Поставленная задача 1: В тексте о последнем десанте ниже замените «старшего лейтенанта» на «капитана» и приведите фрагмент между «Для оказания помощи» и «более 400 человек.» включительно.

Последний десант
Окончание. Начало в №№ 63-64.
Историки спорят: стоило ли бросать десантников навстречу войскам 50-й армии: «… в конце января и начале февраля в тылу вяземской группировки противника сложилось несколько очагов борьбы советских войск. Это конники генерала Белова и пехотинцы 33й армии генерала Ефремова. К моменту принятия решения на применение 4-го воздушно-десантного корпуса положение указанных групп нельзя было считать даже удовлетворительным…» Положение советских войск на Западном направлении еще более ухудшилось после окружения в районе Ржева 29-й армии генерала Швецова, в состав которой входила и 246-я стрелковая дивизия, сформированная в июле 1941 года в Рыбинске «в основном из крестьян Омской области».
Для оказания помощи окруженным командующий Калининским фронтом генерал-полковник И.С. Конев, по примеру Жукова, принял решение десантировать в удерживаемый бойцами 246-й дивизии район Мончалово 4-й парашютно-десантный батальон 204-й воздушно-десантной бригады под командованием старшего лейтенанта П.А. Белоцерковского – более 400 человек.
Десантирование производилось в ночь на 17 февраля одиночными самолетами с высоты 300 метров – в расположение войск Швецова собралось лишь 166 человек, остальные погибли или попали в плен.

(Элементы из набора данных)
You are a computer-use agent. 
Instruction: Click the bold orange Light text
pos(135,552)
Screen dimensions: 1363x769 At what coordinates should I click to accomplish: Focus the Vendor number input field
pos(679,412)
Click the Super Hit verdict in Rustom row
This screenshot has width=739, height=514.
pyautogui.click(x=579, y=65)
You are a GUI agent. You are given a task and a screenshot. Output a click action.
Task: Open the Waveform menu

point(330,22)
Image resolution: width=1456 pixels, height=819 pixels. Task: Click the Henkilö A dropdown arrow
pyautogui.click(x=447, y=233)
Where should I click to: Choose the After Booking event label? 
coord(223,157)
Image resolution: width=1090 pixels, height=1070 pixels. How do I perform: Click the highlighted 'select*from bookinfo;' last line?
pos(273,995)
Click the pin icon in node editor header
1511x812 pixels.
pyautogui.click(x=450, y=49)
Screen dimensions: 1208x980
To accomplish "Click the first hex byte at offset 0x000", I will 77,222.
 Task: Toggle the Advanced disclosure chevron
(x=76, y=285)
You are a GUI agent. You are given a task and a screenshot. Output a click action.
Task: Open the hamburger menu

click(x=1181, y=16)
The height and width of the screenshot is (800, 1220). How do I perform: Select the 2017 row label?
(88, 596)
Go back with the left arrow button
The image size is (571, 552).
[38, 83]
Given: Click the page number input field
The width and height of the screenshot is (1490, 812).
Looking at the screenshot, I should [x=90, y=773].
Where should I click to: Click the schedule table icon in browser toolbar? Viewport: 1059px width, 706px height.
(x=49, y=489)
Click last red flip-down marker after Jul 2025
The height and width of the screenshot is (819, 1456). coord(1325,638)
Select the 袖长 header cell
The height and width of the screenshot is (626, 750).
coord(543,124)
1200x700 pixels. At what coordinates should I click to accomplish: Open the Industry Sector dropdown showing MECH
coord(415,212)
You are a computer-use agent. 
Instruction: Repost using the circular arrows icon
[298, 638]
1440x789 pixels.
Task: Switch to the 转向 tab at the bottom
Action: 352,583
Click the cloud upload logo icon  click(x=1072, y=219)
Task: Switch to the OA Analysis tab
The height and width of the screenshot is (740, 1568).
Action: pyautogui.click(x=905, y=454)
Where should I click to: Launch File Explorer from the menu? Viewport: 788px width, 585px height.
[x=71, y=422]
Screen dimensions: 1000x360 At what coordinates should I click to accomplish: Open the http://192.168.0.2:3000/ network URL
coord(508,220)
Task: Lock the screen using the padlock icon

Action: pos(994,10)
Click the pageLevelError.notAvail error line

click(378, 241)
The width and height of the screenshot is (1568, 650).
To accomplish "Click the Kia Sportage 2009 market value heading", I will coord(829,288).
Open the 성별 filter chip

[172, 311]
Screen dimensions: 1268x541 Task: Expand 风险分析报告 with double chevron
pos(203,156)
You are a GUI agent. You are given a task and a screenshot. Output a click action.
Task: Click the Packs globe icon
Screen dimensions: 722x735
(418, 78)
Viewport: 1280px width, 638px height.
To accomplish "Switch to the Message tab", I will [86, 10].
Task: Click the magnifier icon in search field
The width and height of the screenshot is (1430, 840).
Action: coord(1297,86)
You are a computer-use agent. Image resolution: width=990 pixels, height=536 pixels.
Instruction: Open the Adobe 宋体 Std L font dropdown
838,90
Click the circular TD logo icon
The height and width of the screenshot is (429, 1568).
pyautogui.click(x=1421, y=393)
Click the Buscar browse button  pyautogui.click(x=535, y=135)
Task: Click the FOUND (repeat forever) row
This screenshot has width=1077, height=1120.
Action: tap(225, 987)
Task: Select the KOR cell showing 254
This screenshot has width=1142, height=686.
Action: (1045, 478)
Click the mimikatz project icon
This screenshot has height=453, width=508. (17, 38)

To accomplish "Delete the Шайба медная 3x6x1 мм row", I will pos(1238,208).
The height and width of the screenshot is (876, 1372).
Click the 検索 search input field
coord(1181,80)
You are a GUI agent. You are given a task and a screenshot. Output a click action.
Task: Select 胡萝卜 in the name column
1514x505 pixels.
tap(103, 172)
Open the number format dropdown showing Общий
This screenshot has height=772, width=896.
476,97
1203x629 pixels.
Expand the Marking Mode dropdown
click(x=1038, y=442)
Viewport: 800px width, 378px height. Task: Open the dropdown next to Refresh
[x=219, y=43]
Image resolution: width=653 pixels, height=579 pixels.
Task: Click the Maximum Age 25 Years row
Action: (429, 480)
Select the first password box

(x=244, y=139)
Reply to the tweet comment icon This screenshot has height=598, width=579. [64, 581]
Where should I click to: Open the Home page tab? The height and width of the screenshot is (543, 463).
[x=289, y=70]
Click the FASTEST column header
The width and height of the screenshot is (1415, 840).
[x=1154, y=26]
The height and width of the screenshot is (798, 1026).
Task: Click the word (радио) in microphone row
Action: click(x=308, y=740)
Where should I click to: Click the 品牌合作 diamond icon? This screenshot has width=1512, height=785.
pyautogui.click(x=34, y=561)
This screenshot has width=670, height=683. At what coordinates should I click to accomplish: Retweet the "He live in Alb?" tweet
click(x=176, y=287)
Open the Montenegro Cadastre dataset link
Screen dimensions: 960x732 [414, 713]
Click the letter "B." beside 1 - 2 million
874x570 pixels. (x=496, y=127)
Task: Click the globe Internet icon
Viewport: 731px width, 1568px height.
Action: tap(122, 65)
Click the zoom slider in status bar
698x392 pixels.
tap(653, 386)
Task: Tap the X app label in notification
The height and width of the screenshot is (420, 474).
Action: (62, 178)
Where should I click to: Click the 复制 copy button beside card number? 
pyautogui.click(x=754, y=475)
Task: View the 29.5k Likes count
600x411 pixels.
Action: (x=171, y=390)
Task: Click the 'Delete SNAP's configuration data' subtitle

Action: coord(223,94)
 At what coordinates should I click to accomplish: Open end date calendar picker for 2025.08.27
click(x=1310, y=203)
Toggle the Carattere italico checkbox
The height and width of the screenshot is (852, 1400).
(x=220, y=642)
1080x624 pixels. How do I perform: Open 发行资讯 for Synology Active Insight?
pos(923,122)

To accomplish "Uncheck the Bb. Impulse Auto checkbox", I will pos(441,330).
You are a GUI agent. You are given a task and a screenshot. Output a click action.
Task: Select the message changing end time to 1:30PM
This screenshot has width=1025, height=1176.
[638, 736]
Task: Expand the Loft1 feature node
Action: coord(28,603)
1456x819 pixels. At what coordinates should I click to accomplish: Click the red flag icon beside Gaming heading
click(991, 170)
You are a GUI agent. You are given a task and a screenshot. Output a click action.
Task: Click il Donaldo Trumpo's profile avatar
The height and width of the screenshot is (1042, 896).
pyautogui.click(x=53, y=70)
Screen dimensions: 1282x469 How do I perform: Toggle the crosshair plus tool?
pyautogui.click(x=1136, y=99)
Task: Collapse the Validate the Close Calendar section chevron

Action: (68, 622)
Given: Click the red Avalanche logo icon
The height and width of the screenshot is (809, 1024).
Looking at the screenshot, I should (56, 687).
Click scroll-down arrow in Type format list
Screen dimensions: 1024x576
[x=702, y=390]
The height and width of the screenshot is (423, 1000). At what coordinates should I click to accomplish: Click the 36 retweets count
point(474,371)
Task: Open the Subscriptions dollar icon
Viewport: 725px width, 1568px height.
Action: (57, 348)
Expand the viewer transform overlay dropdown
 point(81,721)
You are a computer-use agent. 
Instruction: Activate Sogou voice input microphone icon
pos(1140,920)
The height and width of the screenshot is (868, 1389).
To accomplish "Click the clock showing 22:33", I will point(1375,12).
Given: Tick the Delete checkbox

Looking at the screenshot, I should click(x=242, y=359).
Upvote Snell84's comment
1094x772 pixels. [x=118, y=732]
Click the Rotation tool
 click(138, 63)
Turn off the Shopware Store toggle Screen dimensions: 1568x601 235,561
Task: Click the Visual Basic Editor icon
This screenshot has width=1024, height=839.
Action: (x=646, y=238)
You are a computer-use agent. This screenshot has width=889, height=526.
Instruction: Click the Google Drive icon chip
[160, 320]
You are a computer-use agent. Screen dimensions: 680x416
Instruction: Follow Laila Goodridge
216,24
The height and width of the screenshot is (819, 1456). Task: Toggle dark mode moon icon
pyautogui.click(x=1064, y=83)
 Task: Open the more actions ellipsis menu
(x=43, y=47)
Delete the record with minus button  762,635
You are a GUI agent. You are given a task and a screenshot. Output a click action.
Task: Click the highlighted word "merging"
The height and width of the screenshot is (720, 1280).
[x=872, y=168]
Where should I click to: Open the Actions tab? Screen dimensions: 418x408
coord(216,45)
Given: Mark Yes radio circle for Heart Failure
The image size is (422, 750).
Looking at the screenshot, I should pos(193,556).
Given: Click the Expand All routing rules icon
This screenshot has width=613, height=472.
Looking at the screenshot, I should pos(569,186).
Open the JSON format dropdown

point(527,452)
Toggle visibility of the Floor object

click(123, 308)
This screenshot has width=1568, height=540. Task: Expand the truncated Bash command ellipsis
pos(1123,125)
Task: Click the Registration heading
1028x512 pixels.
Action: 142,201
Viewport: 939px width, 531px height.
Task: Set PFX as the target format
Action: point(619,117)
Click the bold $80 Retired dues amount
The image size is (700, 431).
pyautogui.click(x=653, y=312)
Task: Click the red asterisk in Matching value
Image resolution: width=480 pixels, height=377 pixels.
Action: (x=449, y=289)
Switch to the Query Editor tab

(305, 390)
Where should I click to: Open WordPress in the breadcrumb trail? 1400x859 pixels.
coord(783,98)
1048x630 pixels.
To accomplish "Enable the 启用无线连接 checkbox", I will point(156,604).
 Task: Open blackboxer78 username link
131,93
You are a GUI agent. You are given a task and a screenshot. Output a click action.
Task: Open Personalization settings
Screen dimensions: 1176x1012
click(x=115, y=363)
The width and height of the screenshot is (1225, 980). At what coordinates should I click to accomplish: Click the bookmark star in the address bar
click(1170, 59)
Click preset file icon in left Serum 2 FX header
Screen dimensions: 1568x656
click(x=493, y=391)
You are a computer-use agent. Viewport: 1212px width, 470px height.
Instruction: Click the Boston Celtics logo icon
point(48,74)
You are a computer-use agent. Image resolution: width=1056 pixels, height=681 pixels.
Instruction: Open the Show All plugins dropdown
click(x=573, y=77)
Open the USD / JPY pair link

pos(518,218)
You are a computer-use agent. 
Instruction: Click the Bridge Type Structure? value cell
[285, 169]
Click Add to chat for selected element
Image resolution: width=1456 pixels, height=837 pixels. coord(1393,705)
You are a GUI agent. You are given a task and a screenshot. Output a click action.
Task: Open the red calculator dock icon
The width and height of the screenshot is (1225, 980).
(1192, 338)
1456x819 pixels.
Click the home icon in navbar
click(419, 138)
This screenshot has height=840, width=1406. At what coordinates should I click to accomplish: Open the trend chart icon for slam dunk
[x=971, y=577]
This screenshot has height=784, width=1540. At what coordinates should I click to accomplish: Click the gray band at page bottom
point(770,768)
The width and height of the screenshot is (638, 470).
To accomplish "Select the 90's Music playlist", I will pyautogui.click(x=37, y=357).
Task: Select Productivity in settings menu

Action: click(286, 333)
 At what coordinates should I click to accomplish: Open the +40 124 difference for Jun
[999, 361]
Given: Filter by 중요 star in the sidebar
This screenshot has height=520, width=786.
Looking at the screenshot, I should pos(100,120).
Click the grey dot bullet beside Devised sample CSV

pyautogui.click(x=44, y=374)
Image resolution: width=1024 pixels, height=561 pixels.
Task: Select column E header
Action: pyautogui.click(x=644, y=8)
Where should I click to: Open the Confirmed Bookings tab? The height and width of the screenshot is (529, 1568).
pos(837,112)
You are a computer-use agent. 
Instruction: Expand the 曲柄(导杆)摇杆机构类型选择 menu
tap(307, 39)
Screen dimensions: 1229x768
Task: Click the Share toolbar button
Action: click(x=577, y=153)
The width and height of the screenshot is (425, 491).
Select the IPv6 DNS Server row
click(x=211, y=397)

Поставленная задача 2: Пожалуйста, перепечатайте без изменений строки выше, идущие после текста о последнем десанте: с первой строки и до строки с «pos(679,412)» включительно.

Ответ 1:
Для оказания помощи окруженным командующий Калининским фронтом генерал-полковник И.С. Конев, по примеру Жукова, принял решение десантировать в удерживаемый бойцами 246-й дивизии район Мончалово 4-й парашютно-десантный батальон 204-й воздушно-десантной бригады под командованием капитана П.А. Белоцерковского – более 400 человек.

Ответ 2:
You are a computer-use agent. 
Instruction: Click the bold orange Light text
pos(135,552)
Screen dimensions: 1363x769 At what coordinates should I click to accomplish: Focus the Vendor number input field
pos(679,412)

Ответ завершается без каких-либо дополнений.